Concours de poésie, course de chameaux, expos photo et conférences culturelles : le festival des villes anciennes bat son plein depuis une semaine à Oualata, Au son des flûtes et des tambours, une foule joyeuse déambule le long des murs ocre richement décorés de l’ancienne cité caravanière du sud-est de la Mauritanie nichée dans les sables.
A l’entrée de la ville, située à une centaine de kilomètres de la frontière malienne, une cinquantaine de nomades enturbannés et vêtus d’amples boubous accueillent à dos de dromadaire les visiteurs venus des quatre coins du pays pour célébrer leur patrimoine.
“Je suis un grand amoureux des vieilles villes du Sahara. J’y puise mon inspiration. Oualata, sa couleur ocre, sa rivière de sable… Pour nous, ce n’est pas un désert. Chaque dune a un nom”, confie M’Barek Ould Beyrouk, écrivain mauritanien et conseiller culturel du président Mohamed Ould Abdel Aziz.
Un festival tournant, entre Oualata, Chinguetti, Ouadane, Tichitt
Créé en 2011, ce festival qui tourne entre quatre villes anciennes, Oualata, Chinguetti, Ouadane, Tichitt, attire plusieurs milliers de personnes chaque année.
“Ces cités sont notre histoire, notre identité commune, mais elles vivaient dans l’isolement, l’enclavement. Le festival a permis de les sortir de l’oubli et de générer une économie locale” salutaire dans cette région pastorale aux confins du pays, fait valoir le directeur du festival, Mohamed Adnan Beyrouk.
Au bord d’un plan d’eau, non loin de grandes tentes blanches où s’affiche l’artisanat local, de jeunes nomades délestent leurs chameaux de gros sacs de sel le temps d’une pause, avant de reprendre la route vers les souks maliens.
Oualata, étape des routes caravanières
Fondée au VIIe siècle, Oualata fut longtemps une importante étape des routes caravanières transsahariennes, Célèbre pour son intense activité culturelle, la cité, alors surnommée “rivage de l’éternité”, connut son apogée au XVe siècle. Son déclin progressif marqua le début de la prospérité de Tombouctou, sa rivale du nord du Mali.

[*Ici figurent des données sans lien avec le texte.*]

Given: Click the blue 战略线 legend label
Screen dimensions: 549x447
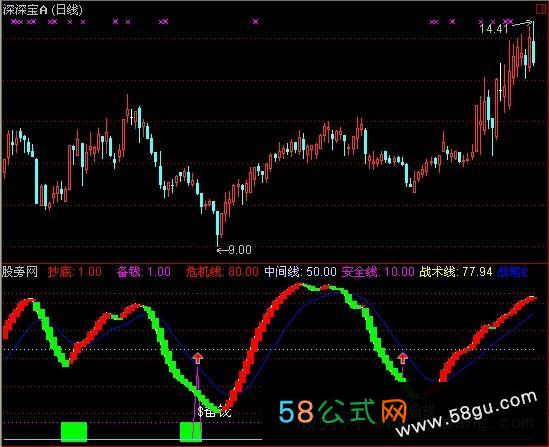Looking at the screenshot, I should point(513,272).

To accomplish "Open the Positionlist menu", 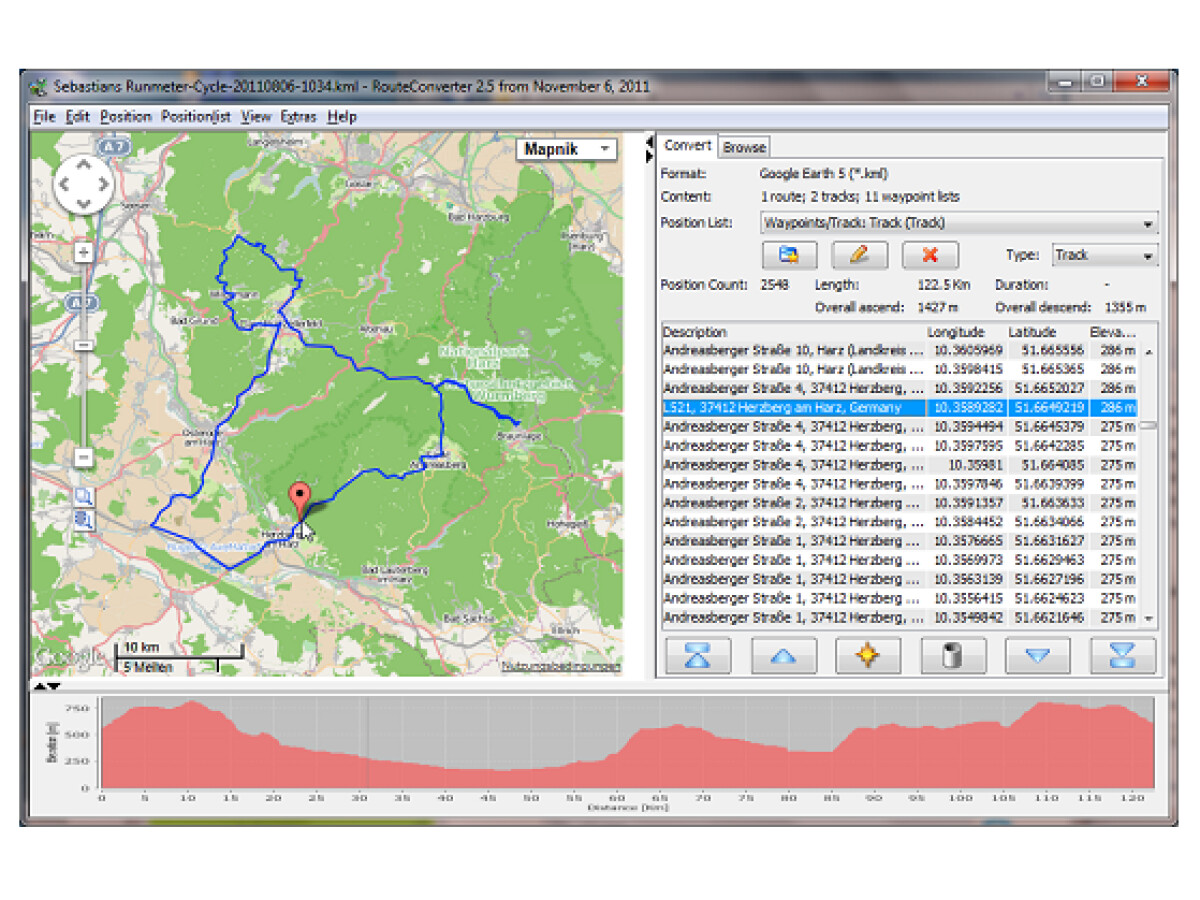I will click(x=196, y=117).
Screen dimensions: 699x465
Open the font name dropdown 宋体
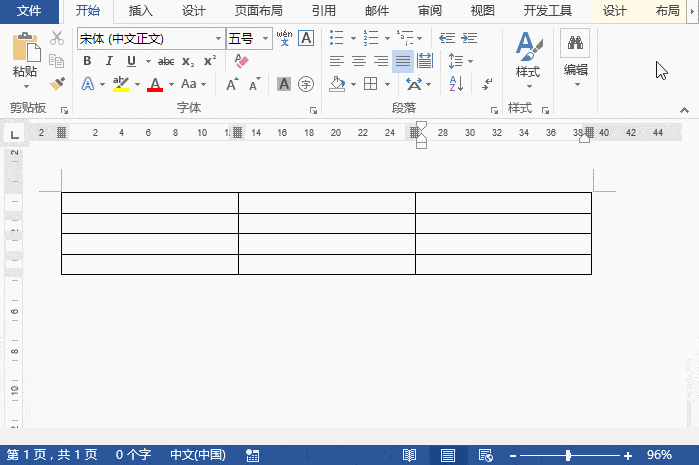(219, 39)
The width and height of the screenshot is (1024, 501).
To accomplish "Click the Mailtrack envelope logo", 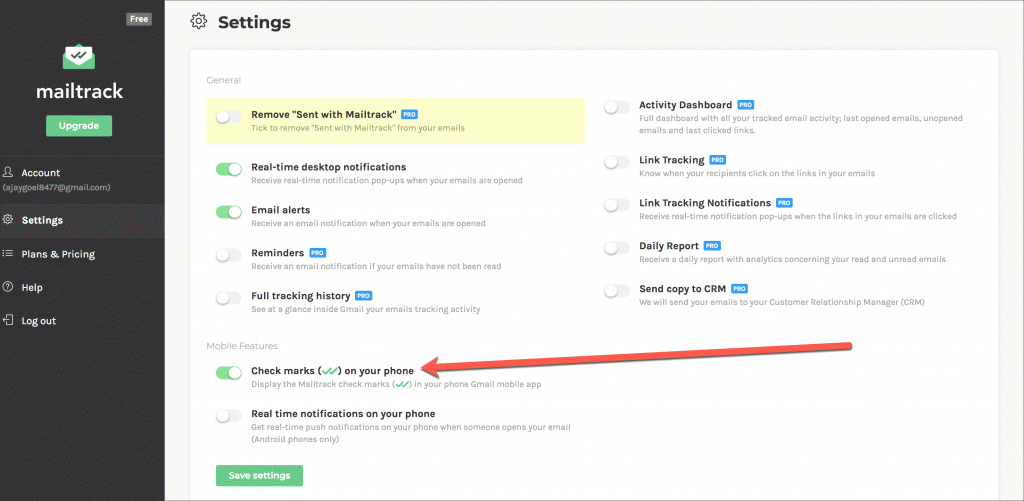I will [x=79, y=58].
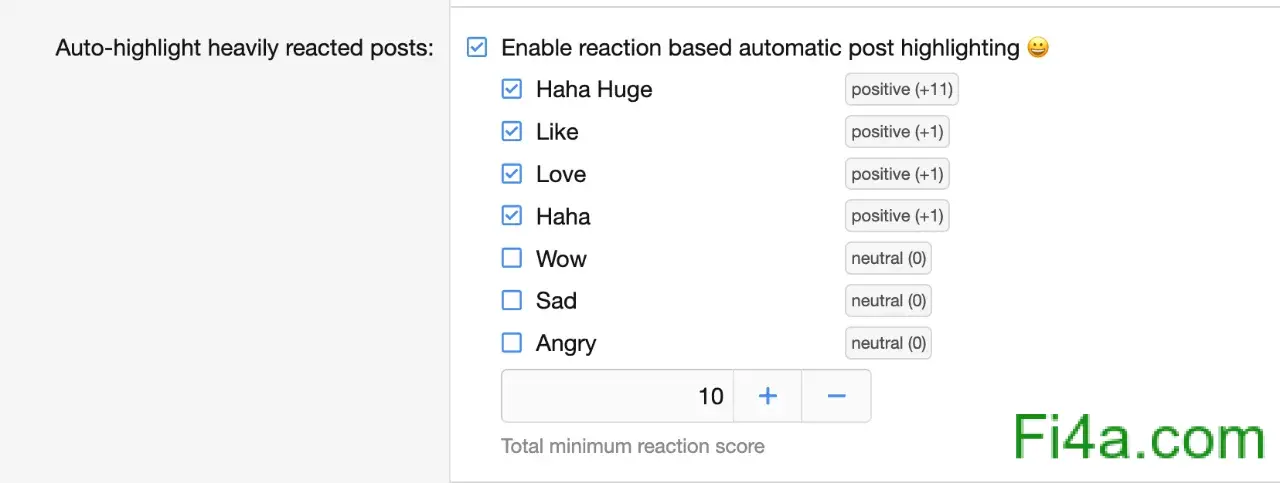
Task: Click the positive (+11) badge for Haha Huge
Action: 901,89
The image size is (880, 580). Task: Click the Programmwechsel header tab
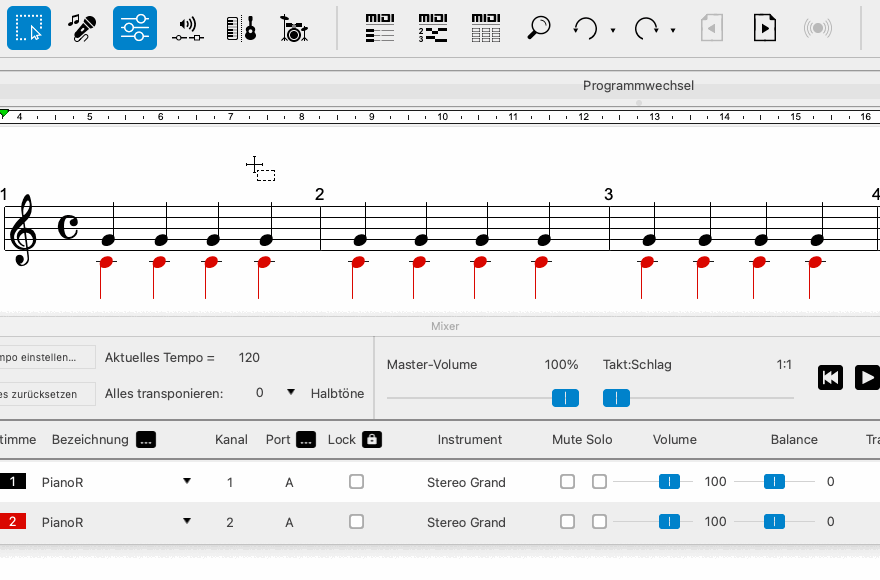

Dans les années 1980, Oualata devient tristement célèbre pour son fort colonial transformé en bagne, où sont jetés les prisonniers politiques. Entre 2005 et 2011, la vague d’attentats qui frappe la Mauritanie porte le coup de grâce à la ville.
“Il y a dix ans, Oualata était une ville quasiment abandonnée, à cause du développement catastrophique du terrorisme et du grand banditisme dans cette région, où les frontières étaient poreuses”, souligne Mohamed Mahmoud Ne, le directeur de l’Office national du tourisme. “Mais aujourd’hui nos frontières sont sécurisées”, affirme-t-il, en confiant son “espoir” de voir revenir les touristes dans cette belle endormie “au cachet particulier, qui conjugue les cultures arabo-berbère et africaine”.
Un dédale de maisons ornées de dessins géométriques
Oualata et ses dédales de maisons ocres, ornées de gracieux dessins géométriques dessinés à l’argile, ont servi de décor au long-métrage “Timbuktu”, du réalisateur mauritanien Abderrahmane Sissako, couronné par le César français du meilleur film en 2015. Malgré ce regain de notoriété, les touristes étrangers restent rares.
Le ministère français des Affaires étrangères a allégé au printemps 2017 ses restrictions de voyage pour plusieurs zones de la Mauritanie, classées “rouge” depuis la vague d’attentats et d’enlèvements ayant frappé le pays pendant les années 2000.
Conséquence: la Mauritanie a accueilli 1.500 touristes la saison passée, et compte tripler la fréquentation cette année. Une fois par semaine, de fin octobre à fin avril, un charter de touristes en provenance de Paris atterrit à Atar (centre), une région prisée pour ses circuits de trekking dans le désert. Mais la région de Oualata, elle, reste “formellement déconseillée”.
“J’espère que le Quai d’Orsay puisse faire évoluer cette zone rouge en Mauritanie. Elle s’explique de moins en moins. Depuis des années nous avons fait beaucoup d’efforts pour sécuriser le pays”, affirme le président mauritanien Mohamed Ould Abdel Aziz, venu inaugurer le festival.